How can i reproduce chat completions?

Hello,

How can I make sure I am able to reproduce exact same answer for the same input prompt?

Here’s my settings:
params = {
“model”: “gpt-4-1106-preview”,
“messages”: PROMPT_MESSAGES,
“max_tokens”: 200,
“seed”: 33,
“temperature”: 0,
}

PROMPT_MESSAGES remains the same.
In this setting I am getting different results when running several times.
What am I missing here?
Thanks!

1 Like

What output are you getting? Is it structured JSON, a sentence, etc.

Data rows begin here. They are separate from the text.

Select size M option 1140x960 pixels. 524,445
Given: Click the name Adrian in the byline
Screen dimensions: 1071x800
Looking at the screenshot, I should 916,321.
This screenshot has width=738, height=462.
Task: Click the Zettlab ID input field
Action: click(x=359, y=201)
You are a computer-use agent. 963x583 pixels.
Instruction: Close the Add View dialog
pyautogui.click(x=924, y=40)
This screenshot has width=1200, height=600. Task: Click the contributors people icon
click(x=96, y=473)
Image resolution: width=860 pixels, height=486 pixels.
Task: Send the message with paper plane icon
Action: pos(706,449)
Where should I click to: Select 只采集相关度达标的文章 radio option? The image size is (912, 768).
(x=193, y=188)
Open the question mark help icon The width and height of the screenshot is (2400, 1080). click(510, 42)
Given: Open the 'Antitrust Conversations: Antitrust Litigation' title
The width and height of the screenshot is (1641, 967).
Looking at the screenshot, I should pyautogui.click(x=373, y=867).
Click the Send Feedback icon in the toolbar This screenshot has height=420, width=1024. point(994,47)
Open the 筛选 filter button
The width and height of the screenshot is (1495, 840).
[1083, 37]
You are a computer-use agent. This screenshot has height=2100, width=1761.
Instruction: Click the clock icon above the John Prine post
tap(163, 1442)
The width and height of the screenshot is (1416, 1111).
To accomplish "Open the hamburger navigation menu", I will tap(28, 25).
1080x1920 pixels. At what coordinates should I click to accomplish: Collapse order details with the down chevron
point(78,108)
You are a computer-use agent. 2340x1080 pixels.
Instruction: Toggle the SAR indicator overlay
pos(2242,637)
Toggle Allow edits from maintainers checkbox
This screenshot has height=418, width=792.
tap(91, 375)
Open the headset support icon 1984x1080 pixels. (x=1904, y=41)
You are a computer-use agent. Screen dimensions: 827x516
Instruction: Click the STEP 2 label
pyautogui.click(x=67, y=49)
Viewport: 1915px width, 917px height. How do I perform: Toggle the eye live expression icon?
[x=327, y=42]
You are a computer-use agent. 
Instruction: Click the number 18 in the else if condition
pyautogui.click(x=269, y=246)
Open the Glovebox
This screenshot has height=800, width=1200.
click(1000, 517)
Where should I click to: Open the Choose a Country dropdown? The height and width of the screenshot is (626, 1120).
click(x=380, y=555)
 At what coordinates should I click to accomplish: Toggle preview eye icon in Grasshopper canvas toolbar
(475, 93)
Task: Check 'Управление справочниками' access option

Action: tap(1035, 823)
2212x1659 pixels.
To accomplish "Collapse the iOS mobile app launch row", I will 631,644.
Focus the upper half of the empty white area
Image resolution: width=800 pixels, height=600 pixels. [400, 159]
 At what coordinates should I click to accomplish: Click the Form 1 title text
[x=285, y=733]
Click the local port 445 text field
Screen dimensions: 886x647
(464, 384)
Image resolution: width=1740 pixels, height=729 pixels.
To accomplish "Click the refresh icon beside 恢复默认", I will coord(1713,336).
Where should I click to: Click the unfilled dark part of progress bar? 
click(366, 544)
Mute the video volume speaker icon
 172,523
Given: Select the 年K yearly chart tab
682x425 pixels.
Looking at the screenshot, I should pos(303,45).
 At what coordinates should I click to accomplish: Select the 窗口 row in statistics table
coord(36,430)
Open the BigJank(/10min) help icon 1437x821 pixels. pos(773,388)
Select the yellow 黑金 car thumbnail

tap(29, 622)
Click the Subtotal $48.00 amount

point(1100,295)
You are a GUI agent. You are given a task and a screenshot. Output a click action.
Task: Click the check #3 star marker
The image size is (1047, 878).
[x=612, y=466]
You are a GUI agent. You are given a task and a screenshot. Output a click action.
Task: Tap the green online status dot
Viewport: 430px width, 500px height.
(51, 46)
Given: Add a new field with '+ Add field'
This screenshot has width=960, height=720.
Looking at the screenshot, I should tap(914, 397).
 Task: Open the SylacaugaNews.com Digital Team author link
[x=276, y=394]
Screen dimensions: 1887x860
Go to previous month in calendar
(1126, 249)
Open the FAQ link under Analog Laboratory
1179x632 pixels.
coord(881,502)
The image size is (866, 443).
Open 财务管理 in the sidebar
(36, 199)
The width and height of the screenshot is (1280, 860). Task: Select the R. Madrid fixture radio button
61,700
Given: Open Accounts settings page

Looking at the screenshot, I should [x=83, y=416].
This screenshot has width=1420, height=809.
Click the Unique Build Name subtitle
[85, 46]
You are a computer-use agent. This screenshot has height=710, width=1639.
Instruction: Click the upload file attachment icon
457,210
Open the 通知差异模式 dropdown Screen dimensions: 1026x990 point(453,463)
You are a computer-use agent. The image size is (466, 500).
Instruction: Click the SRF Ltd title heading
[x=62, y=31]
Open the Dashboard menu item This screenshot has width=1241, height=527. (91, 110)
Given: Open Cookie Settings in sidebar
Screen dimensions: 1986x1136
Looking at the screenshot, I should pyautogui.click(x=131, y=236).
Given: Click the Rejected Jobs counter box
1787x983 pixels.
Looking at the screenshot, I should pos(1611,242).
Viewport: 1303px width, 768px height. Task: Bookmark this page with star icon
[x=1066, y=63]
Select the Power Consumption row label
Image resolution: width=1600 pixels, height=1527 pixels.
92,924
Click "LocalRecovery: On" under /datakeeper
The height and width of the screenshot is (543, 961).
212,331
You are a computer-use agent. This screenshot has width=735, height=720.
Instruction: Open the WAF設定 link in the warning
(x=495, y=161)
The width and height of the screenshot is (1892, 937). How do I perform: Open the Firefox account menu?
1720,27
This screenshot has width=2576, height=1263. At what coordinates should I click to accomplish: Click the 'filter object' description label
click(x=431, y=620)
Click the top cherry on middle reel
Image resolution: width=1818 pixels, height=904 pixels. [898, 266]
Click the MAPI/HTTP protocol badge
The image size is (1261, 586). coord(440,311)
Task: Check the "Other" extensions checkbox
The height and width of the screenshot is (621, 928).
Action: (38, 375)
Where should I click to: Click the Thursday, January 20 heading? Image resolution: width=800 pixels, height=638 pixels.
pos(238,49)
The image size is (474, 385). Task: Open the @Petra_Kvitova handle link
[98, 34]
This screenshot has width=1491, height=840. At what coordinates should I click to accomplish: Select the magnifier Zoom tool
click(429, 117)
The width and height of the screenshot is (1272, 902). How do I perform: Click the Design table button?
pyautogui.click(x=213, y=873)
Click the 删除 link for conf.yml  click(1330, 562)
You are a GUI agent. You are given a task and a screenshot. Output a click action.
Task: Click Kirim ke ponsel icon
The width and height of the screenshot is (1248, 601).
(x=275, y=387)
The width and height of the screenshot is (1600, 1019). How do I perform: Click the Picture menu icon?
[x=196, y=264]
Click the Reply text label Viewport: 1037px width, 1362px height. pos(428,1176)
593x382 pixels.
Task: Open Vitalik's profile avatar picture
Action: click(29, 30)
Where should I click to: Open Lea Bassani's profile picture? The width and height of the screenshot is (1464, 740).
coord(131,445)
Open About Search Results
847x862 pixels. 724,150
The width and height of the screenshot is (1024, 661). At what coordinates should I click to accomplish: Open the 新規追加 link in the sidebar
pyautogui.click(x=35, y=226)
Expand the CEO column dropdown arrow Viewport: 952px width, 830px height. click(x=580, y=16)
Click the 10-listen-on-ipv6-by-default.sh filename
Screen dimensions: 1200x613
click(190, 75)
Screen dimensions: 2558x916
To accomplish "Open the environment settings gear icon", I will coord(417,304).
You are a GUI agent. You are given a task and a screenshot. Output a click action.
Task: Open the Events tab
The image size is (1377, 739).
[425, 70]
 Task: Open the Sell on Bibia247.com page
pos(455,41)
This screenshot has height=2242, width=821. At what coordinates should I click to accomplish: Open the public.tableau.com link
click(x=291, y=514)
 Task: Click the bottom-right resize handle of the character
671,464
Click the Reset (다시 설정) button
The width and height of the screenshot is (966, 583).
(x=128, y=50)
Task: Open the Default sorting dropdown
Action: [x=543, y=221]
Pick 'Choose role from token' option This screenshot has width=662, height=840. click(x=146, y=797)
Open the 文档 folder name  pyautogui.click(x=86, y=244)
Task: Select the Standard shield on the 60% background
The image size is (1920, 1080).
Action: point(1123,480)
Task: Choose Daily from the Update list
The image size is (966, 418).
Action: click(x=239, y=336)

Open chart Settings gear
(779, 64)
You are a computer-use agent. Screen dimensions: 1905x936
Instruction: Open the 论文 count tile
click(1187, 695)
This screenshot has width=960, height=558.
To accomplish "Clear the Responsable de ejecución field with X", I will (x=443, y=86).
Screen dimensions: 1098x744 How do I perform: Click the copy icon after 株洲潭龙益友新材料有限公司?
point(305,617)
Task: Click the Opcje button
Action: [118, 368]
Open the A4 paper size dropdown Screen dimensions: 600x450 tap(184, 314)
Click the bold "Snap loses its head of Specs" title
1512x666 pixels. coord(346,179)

seed parameter should be able to do the magic

.

Just a regular sentence.
For example, can try with following input prompt:
“How did WW2 start?”
I will get two different answers for this configuration.

Seed is fixed and still diffferent output every time.

Could you give an example of prompt messages where with the same seed you get different results on different executions?

1 Like
PROMPT_MESSAGES = [
    {
      "role": "user",
      "content": [
        {
          "type": "text",
          "text": "Describe how WW2 started."
        }
      ]
    }
  ]

params = {
    "model": "gpt-4-1106-preview",
    "messages": PROMPT_MESSAGES,
    "max_tokens": 200,
    "seed": 33,
    "temperature": 0,
}

result = client.chat.completions.create(**params)
print(result.choices[0].message.content)

Your single parameter for all determinism the AI can offer is top-p = 0.000001 (1e-9 works just as well)

Even if every one of the 100000 tokens had near equal probability, the prob mass can only include the one that comes first. Random is irrelevant.

Then it is up to the AI model to work deterministically (which it doesn’t after gpt-3 models)

It’s very close with top_p=1e-9, but not exactly the same. You’re saying that gpt4 has randomness inherent in the model itself?

Yes, what’s happening before the generation of token probabilities is unreliable calculations. Your first token of a story might be "The"=33.55% on one run, and "The"=33.21% on another, and with them bouncing around in successive generations, even with greedy sampling, symptoms manifest such as the second-ranked token “A”=33.33% (+/- x%) becoming the first place and thus selected.

This is exactly seen in the one 3.5 model we get logprobs from. The symptom is seen in the rest.

I did some experimenting: prompt_engineering_experiments/experiments/DeterministicResultsOpenAI/Deterministic Results in OpenAI (report).ipynb at main · TonySimonovsky/prompt_engineering_experiments · GitHub

4 versions using seed/top_p and 50/200 token limit. 100 completions for each of the variation.

More variations of the experiment (both in terms of models and input data) are required to make definitive conclusion.

From the tests done so far we can see that seed parameter gives more stable results that low top_p and the longer the completion, the higher variability.

Interestingly, adding very low top_p increased variability comparing to not having it.

4 Likes

Nice tests! Are you going to re-run them with the latest API version announced yesterday?